**Selected extract:**
* BEGIN *
There has traditionally a mentality of disabling IPv6 or otherwise ignoring it for simplicity. That has changed pretty substantially, though, in the past few years, but I’d like to get concensus.
I’d like to see our infrastructure be at least dual stacked, if not IPv6-native with IPv4 in the spots we need it (e.g. external VIPs). Retrofitting a v4-only infrastructure up to v6 is very not-fun.
How much address space is really needed? /29 are affordable and available in my experience. Real dual stack is always the best option. Everything else comes with a headache. And unfortunately there are still many systems and end devices which are v4 only… That is the reason why v6 adoption is often low priority in enterprise.
And with a /29 you have 6 usable addresses, so thats a good reason for native ipv6 ;-).
I know dual stack has less headache, that’s why a good high level design should be created first.
Yeah, right, good design is key. 6 addresses could get you far with reverse proxy / loadbalancer in front. And there was talk about overlay network / vpn. If for s2s connection e.g. between US and DE, there it would make sense to use only v6.
It’s been a while since I had to admin edge IP blocks (about 20 years ), but IIRC, you could not multihome with less than a /24, so we’d have to rely on a single upstream network provider to advertise anything smaller.
With the conversations elsewhere about HA, I think relying on one upstream provider would not be wise.
Geo-redundancy could be also achived by other means I guess. Not as independently as with own anounced IP space… But there is also much potential for disaster
It somehow all depends which cards we are dealt with. There already seems to be infrastructure in Germany and the US. Having two reliable independent hosting partner in these two regions is probably good enough?
Sure! As long as we have a load balancing service which can (re)direct users to the closest/fastest/etc UP location
Even if you tell the end users that services like the repos, ticketing system, etc are definitely not mission critical systems and therefore not built with true HA in mind, they will still complain and throw rocks if they get an error page on the rare occasion.
I’ll be provisioning a few servers in the next day or two. Until decided otherwise and/or until we get set up with our own ASN and IP space as an organization, I’ll be provisioning them dual-stack with a /28 v4 and /64 IPv6 with a /48 reserved. The servers will be placed on a VLAN together.
* END *
**Work to complete:**
a) Reproduce the part of the IPv6 discussion that begins at the words "How much address" and stops after "be created first.", renaming "dual stack" as "dual-stack networking" throughout.
b) According to the IPv6 discussion, what address space will the servers being provisioned in the next day or two get?

**Dataset:**
* BEGIN *
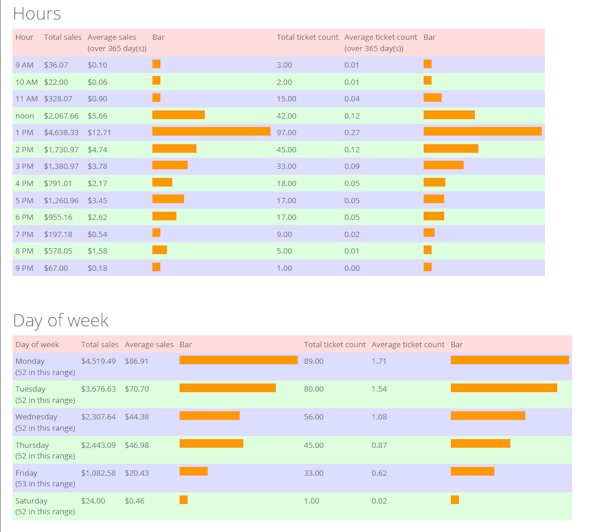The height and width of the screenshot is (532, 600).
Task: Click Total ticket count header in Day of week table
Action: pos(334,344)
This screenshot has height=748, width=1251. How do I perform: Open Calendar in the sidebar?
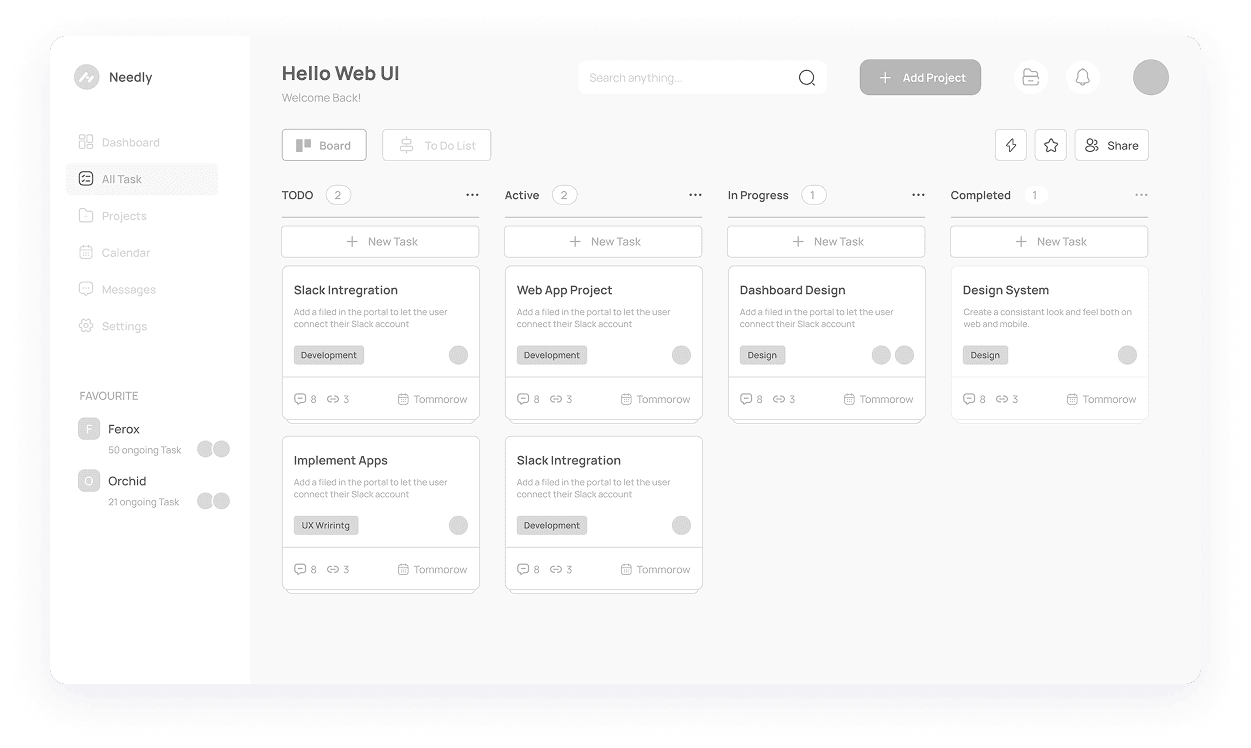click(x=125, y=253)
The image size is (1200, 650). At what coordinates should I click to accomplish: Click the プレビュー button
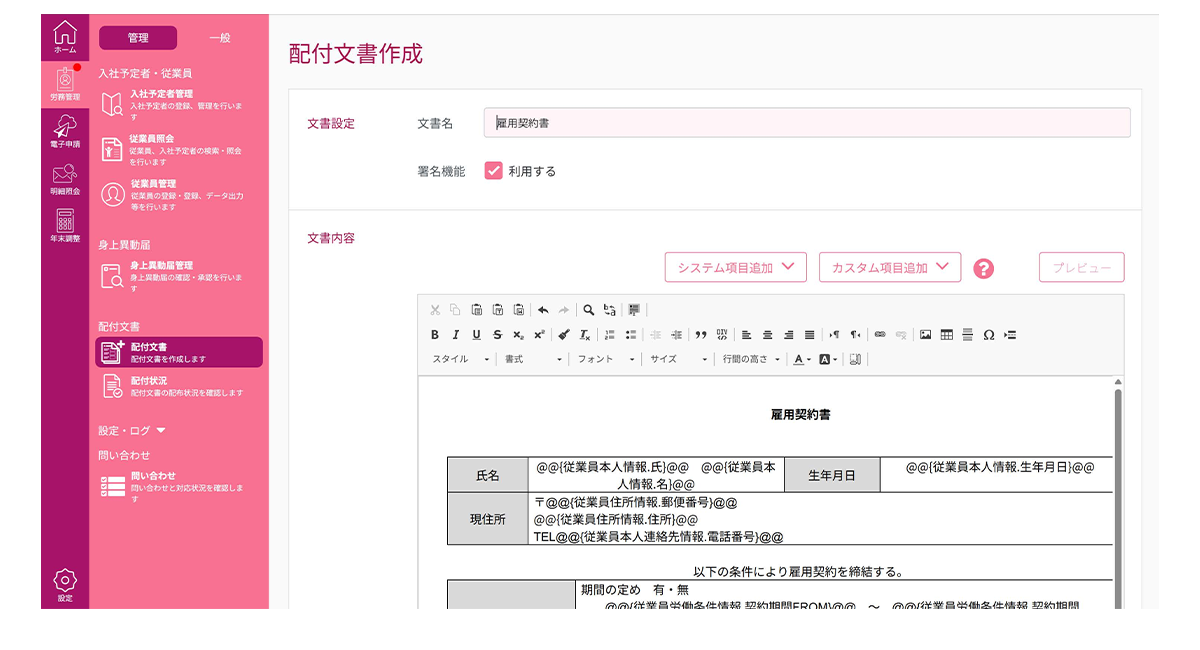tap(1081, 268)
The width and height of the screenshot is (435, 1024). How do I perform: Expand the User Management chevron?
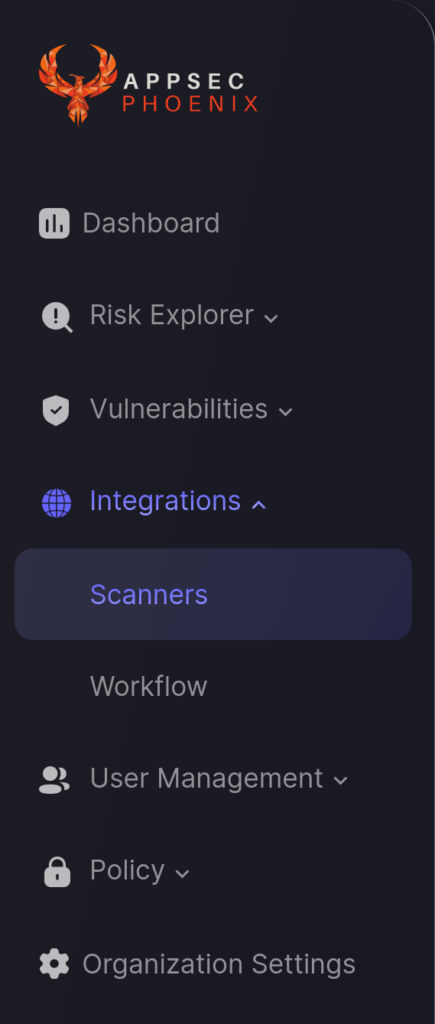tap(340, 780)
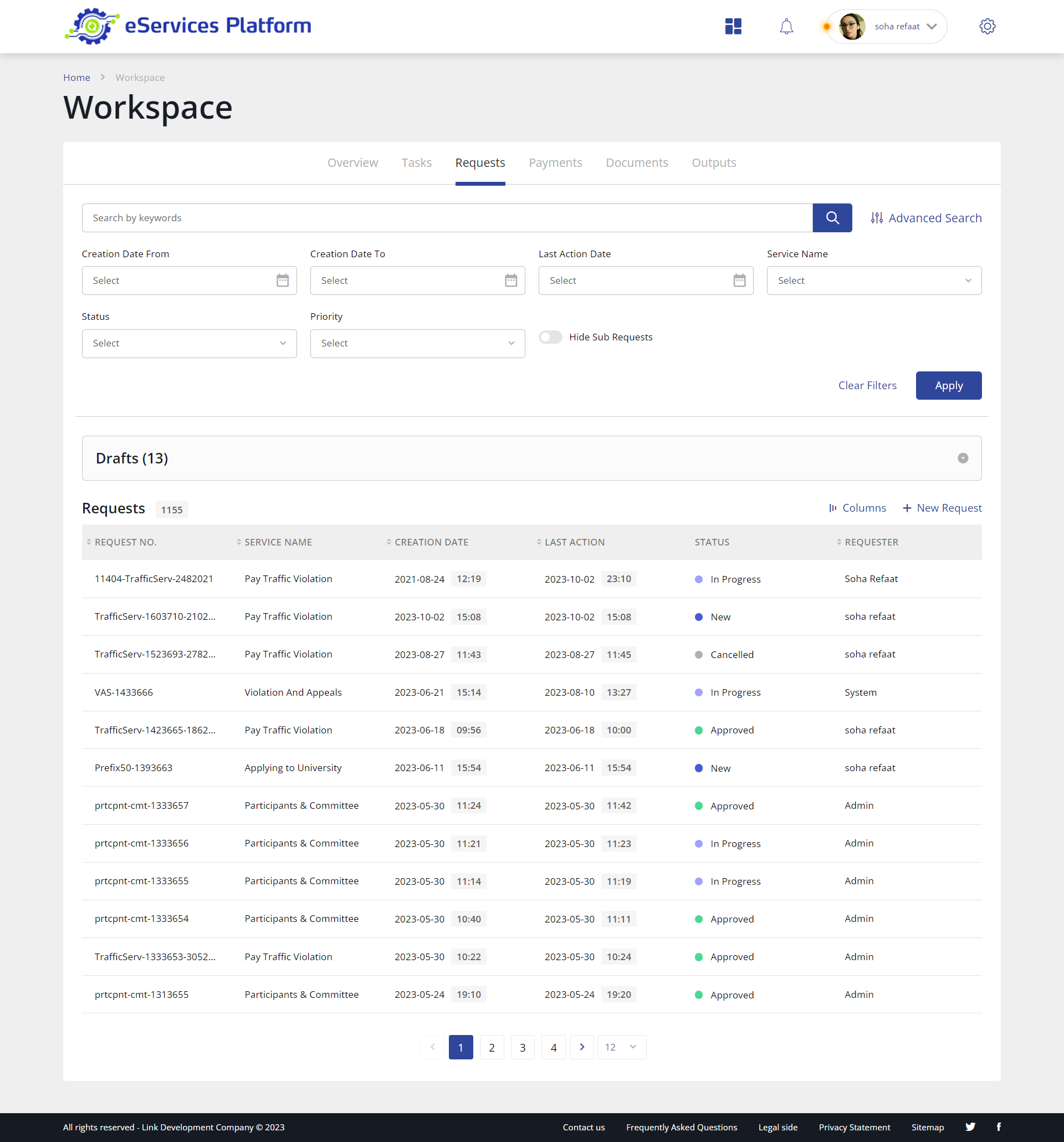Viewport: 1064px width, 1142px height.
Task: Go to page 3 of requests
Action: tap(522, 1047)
* END *
**Task answers:**
a)
How much address space is really needed? /29 are affordable and available in my experience. Real dual-stack networking is always the best option. Everything else comes with a headache. And unfortunately there are still many systems and end devices which are v4 only… That is the reason why v6 adoption is often low priority in enterprise.
And with a /29 you have 6 usable addresses, so thats a good reason for native ipv6 ;-).
I know dual-stack networking has less headache, that’s why a good high level design should be created first.

b) They will be dual-stack with a /28 IPv4 block and a /64 IPv6 block, with a /48 reserved.